Morton Goldberg
2/2/2007 6:23:00 PM
On Feb 2, 2007, at 12:58 PM, Peter Bailey wrote:
> I need to check some file dates against the budgetary periods of our
> company, to determine where those files get placed. I'm playing
> with the
> Time.local object. I've proven that I can denote which budget
> period I'm
> in by using the .between? method. But, I get this weird "octal digit"
> error with some of my date entries.
>
> irb(main):001:0> t = Time.local(2007,09,09,00,00)

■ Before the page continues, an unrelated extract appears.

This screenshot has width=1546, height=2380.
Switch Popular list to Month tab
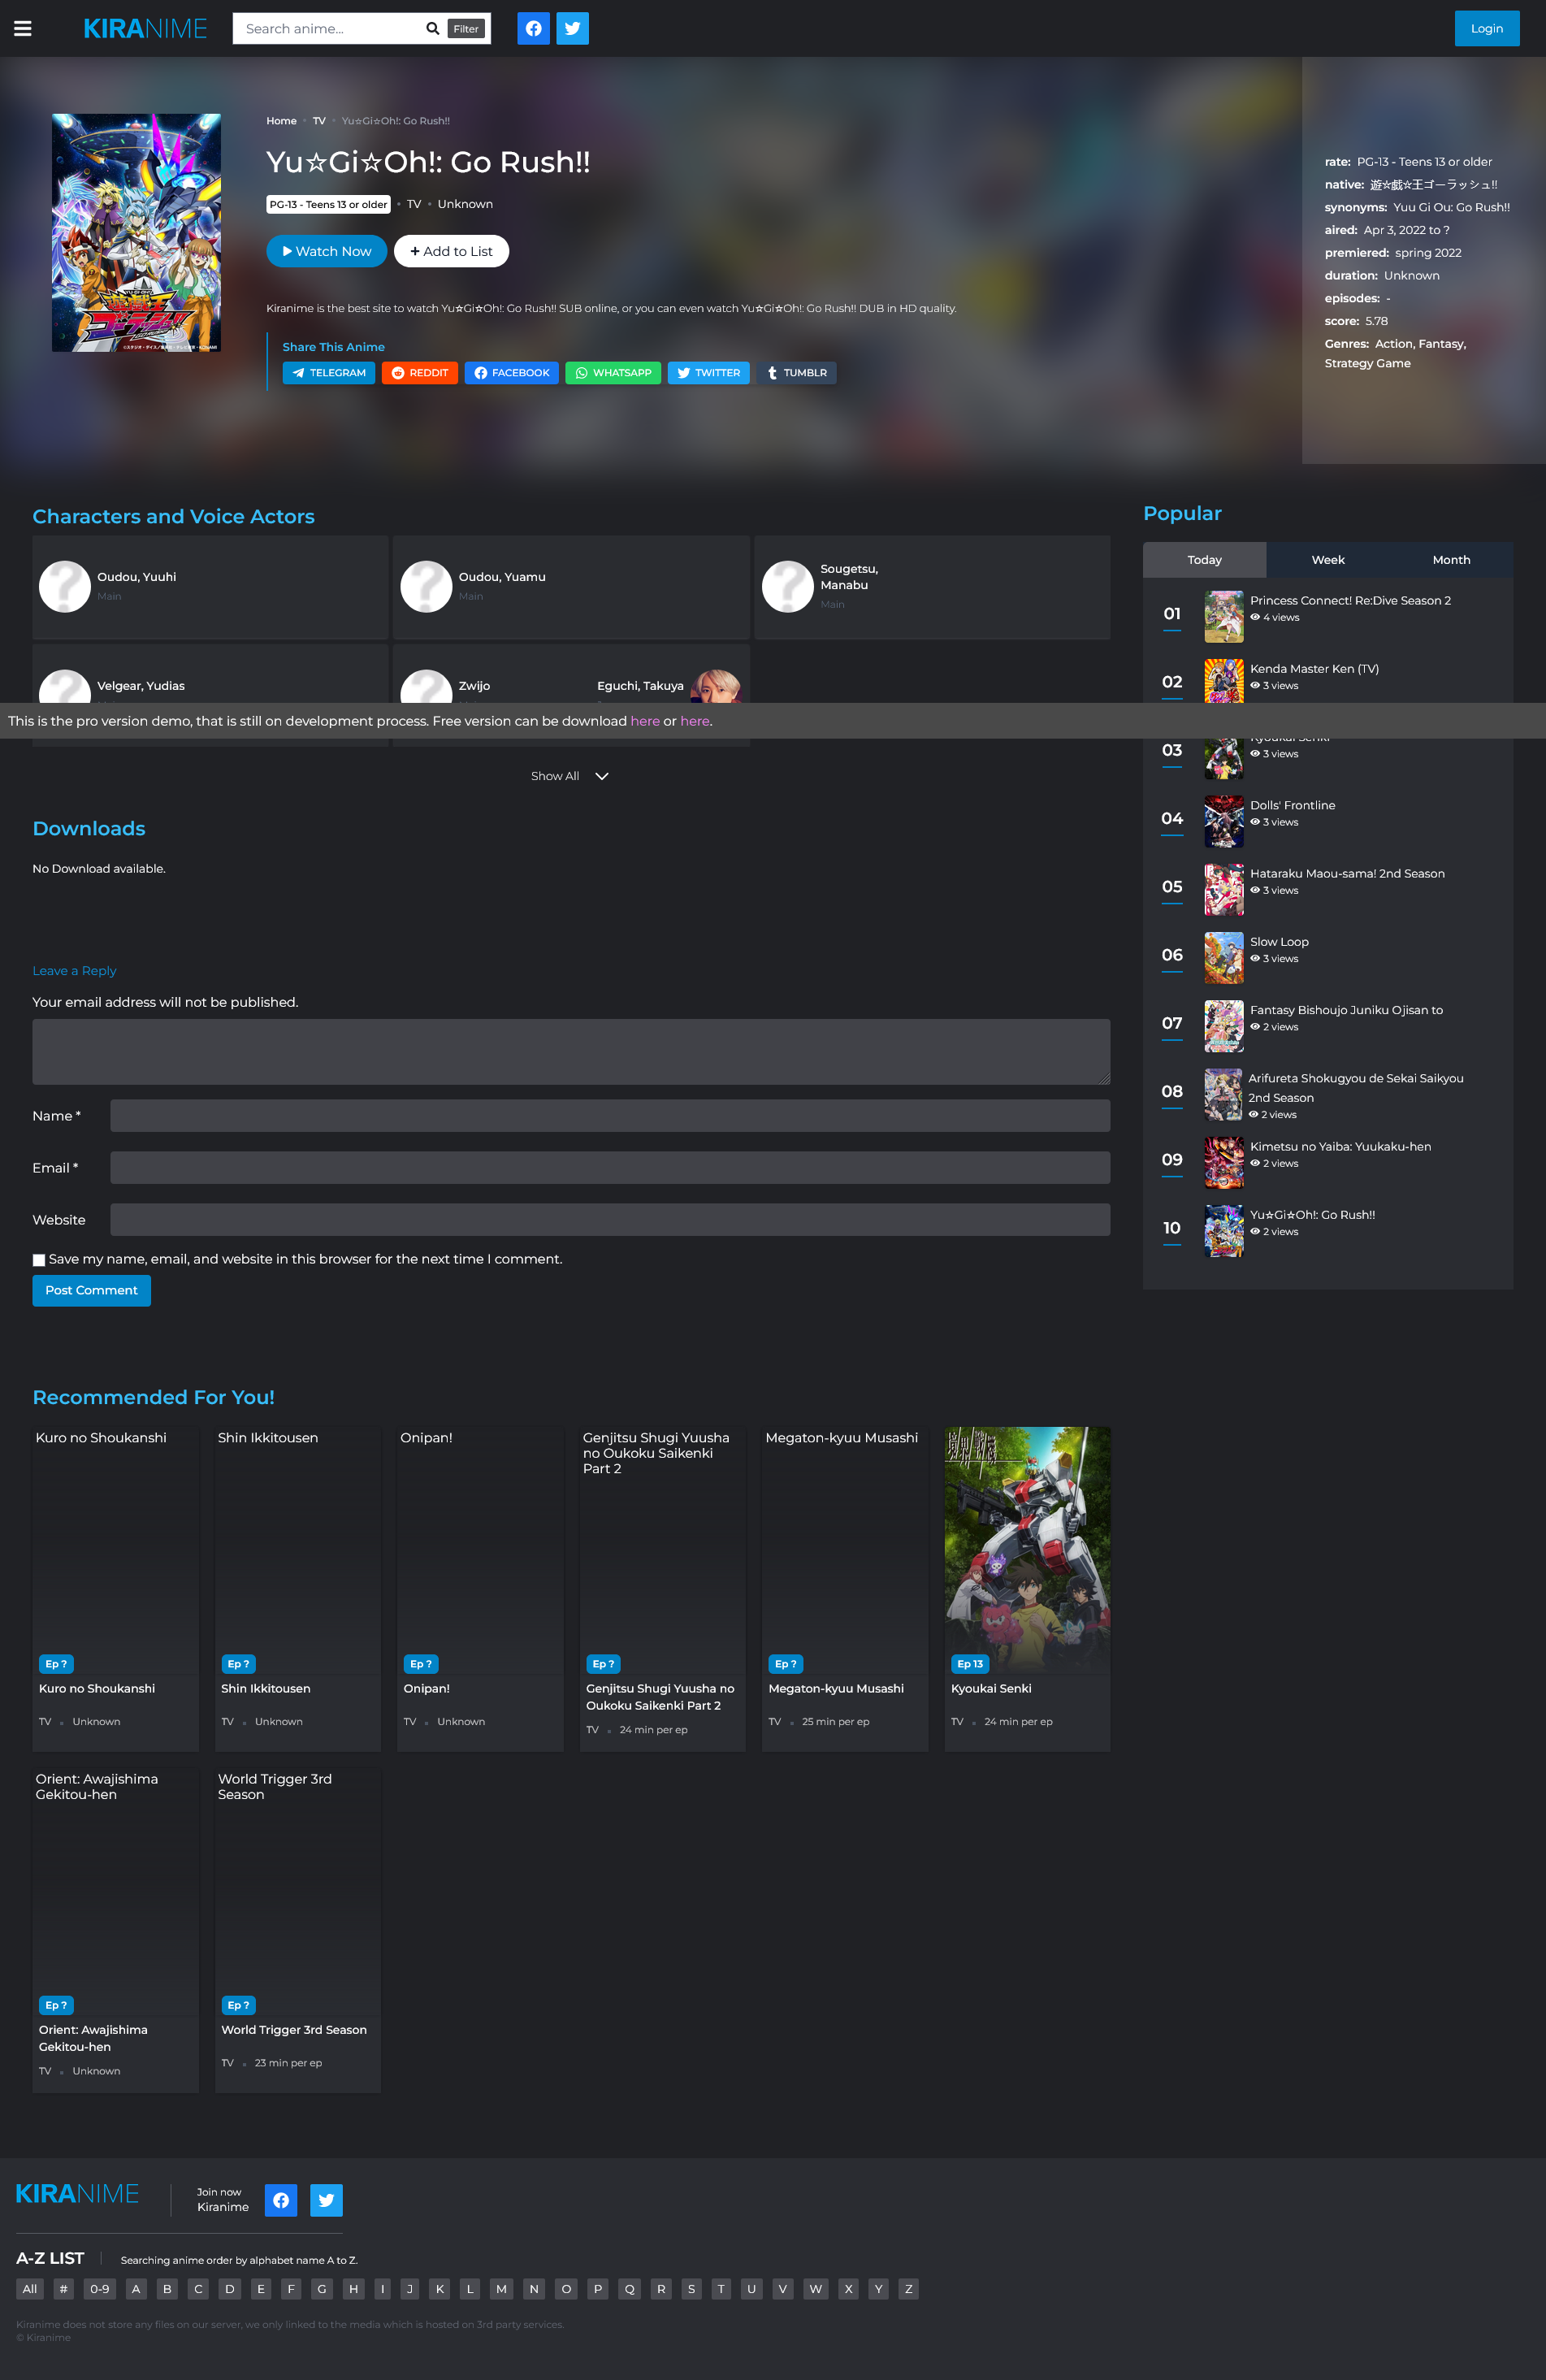click(1450, 560)
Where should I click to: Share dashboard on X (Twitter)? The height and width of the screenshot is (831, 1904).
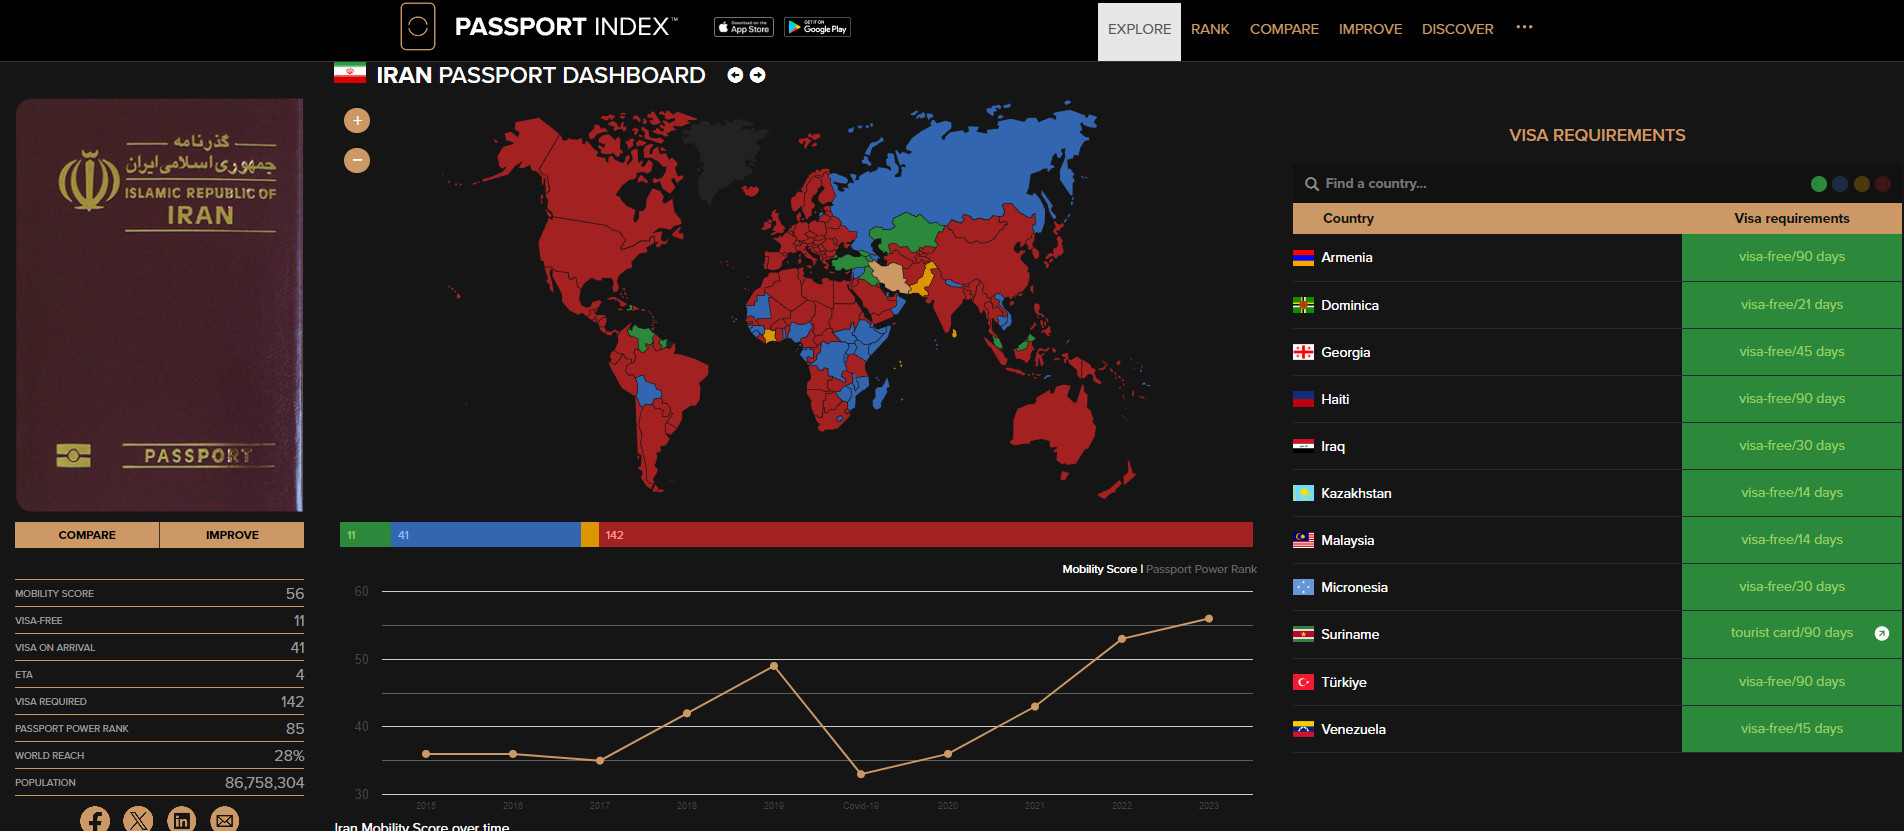[x=138, y=820]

> SyntaxError: compile error
> (irb):1: Illegal octal digit
> t = Time.local(2007,09,09,00,00)
> ^
> (irb):1: Illegal octal digit
> t = Time.local(2007,09,09,00,00)
> ^
>
> I don't get the error when I specify the following date. It doesn't
> seem
> to like the month of September. (-;
>
> irb(main):005:0> t = Time.local(2007,01,01,00,00)
> => Mon Jan 01 00:00:00 -0500 2007
In Ruby starting an integer with a leading zero designates that it is
in octal notation. The non-negative octal integers start 00, 01, ...,
07, 010, 011, .... There is no 09.
Bottom line: drop the leading zeros.